Problem to work on
Your answer should be the complete data, copied exactly.

Given entries
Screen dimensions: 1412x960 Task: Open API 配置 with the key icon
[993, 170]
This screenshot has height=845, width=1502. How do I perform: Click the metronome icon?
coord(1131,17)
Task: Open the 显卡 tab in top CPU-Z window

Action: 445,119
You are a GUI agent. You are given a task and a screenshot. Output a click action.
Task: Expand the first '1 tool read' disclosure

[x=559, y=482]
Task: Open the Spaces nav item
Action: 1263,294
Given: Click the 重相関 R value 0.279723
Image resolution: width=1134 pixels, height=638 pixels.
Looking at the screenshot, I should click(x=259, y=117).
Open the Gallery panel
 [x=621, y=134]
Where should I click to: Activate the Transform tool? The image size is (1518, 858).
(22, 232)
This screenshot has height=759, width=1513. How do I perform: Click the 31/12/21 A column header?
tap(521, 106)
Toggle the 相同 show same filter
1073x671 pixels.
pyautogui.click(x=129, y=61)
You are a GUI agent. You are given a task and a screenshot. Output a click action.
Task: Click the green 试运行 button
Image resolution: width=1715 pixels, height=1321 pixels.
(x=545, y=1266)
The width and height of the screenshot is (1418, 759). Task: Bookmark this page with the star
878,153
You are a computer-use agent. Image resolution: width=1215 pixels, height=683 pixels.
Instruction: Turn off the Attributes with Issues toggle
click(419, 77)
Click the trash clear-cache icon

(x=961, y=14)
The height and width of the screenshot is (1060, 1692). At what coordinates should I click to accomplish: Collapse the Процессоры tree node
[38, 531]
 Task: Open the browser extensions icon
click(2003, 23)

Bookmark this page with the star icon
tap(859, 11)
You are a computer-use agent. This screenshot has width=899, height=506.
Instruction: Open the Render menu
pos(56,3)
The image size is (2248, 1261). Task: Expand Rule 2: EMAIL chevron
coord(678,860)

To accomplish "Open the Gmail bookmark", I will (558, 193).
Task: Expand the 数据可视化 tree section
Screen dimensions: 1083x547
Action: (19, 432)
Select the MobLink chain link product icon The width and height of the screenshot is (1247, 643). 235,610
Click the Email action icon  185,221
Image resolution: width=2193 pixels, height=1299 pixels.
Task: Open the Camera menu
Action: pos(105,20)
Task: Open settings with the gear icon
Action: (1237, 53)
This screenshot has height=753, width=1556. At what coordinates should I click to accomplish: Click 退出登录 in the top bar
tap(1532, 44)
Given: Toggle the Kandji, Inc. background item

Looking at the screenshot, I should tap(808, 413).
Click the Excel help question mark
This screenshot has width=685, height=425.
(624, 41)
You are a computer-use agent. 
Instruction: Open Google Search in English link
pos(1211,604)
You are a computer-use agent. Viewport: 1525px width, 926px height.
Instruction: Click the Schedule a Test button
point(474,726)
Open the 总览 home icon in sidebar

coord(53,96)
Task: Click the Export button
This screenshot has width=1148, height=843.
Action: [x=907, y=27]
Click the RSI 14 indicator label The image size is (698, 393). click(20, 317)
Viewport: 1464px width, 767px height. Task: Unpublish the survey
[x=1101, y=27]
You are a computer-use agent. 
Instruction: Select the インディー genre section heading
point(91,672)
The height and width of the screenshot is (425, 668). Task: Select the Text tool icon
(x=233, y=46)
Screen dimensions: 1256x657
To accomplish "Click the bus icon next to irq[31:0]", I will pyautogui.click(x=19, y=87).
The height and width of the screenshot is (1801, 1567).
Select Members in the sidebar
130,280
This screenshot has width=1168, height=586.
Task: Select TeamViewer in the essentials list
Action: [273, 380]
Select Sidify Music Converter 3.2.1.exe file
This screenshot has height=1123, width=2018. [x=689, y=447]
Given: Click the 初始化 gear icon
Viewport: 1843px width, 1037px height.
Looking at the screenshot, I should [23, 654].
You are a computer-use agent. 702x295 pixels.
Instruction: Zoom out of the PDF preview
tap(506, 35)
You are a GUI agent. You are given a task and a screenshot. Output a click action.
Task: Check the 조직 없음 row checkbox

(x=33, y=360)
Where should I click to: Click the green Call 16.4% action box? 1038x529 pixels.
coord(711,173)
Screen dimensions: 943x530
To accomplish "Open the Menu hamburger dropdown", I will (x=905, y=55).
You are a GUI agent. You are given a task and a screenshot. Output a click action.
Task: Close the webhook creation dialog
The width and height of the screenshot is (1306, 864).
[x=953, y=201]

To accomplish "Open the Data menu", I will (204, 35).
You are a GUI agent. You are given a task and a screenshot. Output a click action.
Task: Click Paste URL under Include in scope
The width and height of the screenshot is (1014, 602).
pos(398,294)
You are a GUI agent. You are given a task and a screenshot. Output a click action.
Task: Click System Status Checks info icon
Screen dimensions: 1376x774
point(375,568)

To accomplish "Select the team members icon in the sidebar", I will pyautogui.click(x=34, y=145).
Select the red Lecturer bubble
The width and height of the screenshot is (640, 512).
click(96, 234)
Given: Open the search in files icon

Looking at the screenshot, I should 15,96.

Result for this exercise
Screen dimensions: 1412x960 Task: Open API 配置 with the key icon
[993, 170]
This screenshot has height=845, width=1502. How do I perform: Click the metronome icon?
coord(1131,17)
Task: Open the 显卡 tab in top CPU-Z window

Action: 445,119
You are a GUI agent. You are given a task and a screenshot. Output a click action.
Task: Expand the first '1 tool read' disclosure

[x=559, y=482]
Task: Open the Spaces nav item
Action: 1263,294
Given: Click the 重相関 R value 0.279723
Image resolution: width=1134 pixels, height=638 pixels.
Looking at the screenshot, I should click(x=259, y=117).
Open the Gallery panel
 [x=621, y=134]
Where should I click to: Activate the Transform tool? The image size is (1518, 858).
(22, 232)
This screenshot has height=759, width=1513. How do I perform: Click the 31/12/21 A column header?
tap(521, 106)
Toggle the 相同 show same filter
1073x671 pixels.
pyautogui.click(x=129, y=61)
You are a GUI agent. You are given a task and a screenshot. Output a click action.
Task: Click the green 试运行 button
Image resolution: width=1715 pixels, height=1321 pixels.
(x=545, y=1266)
The width and height of the screenshot is (1418, 759). Task: Bookmark this page with the star
878,153
You are a computer-use agent. Image resolution: width=1215 pixels, height=683 pixels.
Instruction: Turn off the Attributes with Issues toggle
click(419, 77)
Click the trash clear-cache icon

(x=961, y=14)
The height and width of the screenshot is (1060, 1692). At what coordinates should I click to accomplish: Collapse the Процессоры tree node
[38, 531]
 Task: Open the browser extensions icon
click(2003, 23)

Bookmark this page with the star icon
tap(859, 11)
You are a computer-use agent. This screenshot has width=899, height=506.
Instruction: Open the Render menu
pos(56,3)
The image size is (2248, 1261). Task: Expand Rule 2: EMAIL chevron
coord(678,860)

To accomplish "Open the Gmail bookmark", I will (558, 193).
Task: Expand the 数据可视化 tree section
Screen dimensions: 1083x547
Action: (19, 432)
Select the MobLink chain link product icon The width and height of the screenshot is (1247, 643). 235,610
Click the Email action icon  185,221
Image resolution: width=2193 pixels, height=1299 pixels.
Task: Open the Camera menu
Action: pos(105,20)
Task: Open settings with the gear icon
Action: (1237, 53)
This screenshot has height=753, width=1556. At what coordinates should I click to accomplish: Click 退出登录 in the top bar
tap(1532, 44)
Given: Toggle the Kandji, Inc. background item

Looking at the screenshot, I should tap(808, 413).
Click the Excel help question mark
This screenshot has width=685, height=425.
(624, 41)
You are a computer-use agent. 
Instruction: Open Google Search in English link
pos(1211,604)
You are a computer-use agent. Viewport: 1525px width, 926px height.
Instruction: Click the Schedule a Test button
point(474,726)
Open the 总览 home icon in sidebar

coord(53,96)
Task: Click the Export button
This screenshot has width=1148, height=843.
Action: [x=907, y=27]
Click the RSI 14 indicator label The image size is (698, 393). click(20, 317)
Viewport: 1464px width, 767px height. Task: Unpublish the survey
[x=1101, y=27]
You are a computer-use agent. 
Instruction: Select the インディー genre section heading
point(91,672)
The height and width of the screenshot is (425, 668). Task: Select the Text tool icon
(x=233, y=46)
Screen dimensions: 1256x657
To accomplish "Click the bus icon next to irq[31:0]", I will pyautogui.click(x=19, y=87).
The height and width of the screenshot is (1801, 1567).
Select Members in the sidebar
130,280
This screenshot has width=1168, height=586.
Task: Select TeamViewer in the essentials list
Action: [273, 380]
Select Sidify Music Converter 3.2.1.exe file
This screenshot has height=1123, width=2018. [x=689, y=447]
Given: Click the 初始化 gear icon
Viewport: 1843px width, 1037px height.
Looking at the screenshot, I should [23, 654].
You are a computer-use agent. 702x295 pixels.
Instruction: Zoom out of the PDF preview
tap(506, 35)
You are a GUI agent. You are given a task and a screenshot. Output a click action.
Task: Check the 조직 없음 row checkbox

(x=33, y=360)
Where should I click to: Click the green Call 16.4% action box? 1038x529 pixels.
coord(711,173)
Screen dimensions: 943x530
To accomplish "Open the Menu hamburger dropdown", I will (x=905, y=55).
You are a GUI agent. You are given a task and a screenshot. Output a click action.
Task: Close the webhook creation dialog
The width and height of the screenshot is (1306, 864).
[x=953, y=201]

To accomplish "Open the Data menu", I will (204, 35).
You are a GUI agent. You are given a task and a screenshot. Output a click action.
Task: Click Paste URL under Include in scope
The width and height of the screenshot is (1014, 602).
pos(398,294)
You are a GUI agent. You are given a task and a screenshot. Output a click action.
Task: Click System Status Checks info icon
Screen dimensions: 1376x774
point(375,568)

To accomplish "Select the team members icon in the sidebar", I will pyautogui.click(x=34, y=145).
Select the red Lecturer bubble
The width and height of the screenshot is (640, 512).
click(96, 234)
Given: Open the search in files icon

Looking at the screenshot, I should 15,96.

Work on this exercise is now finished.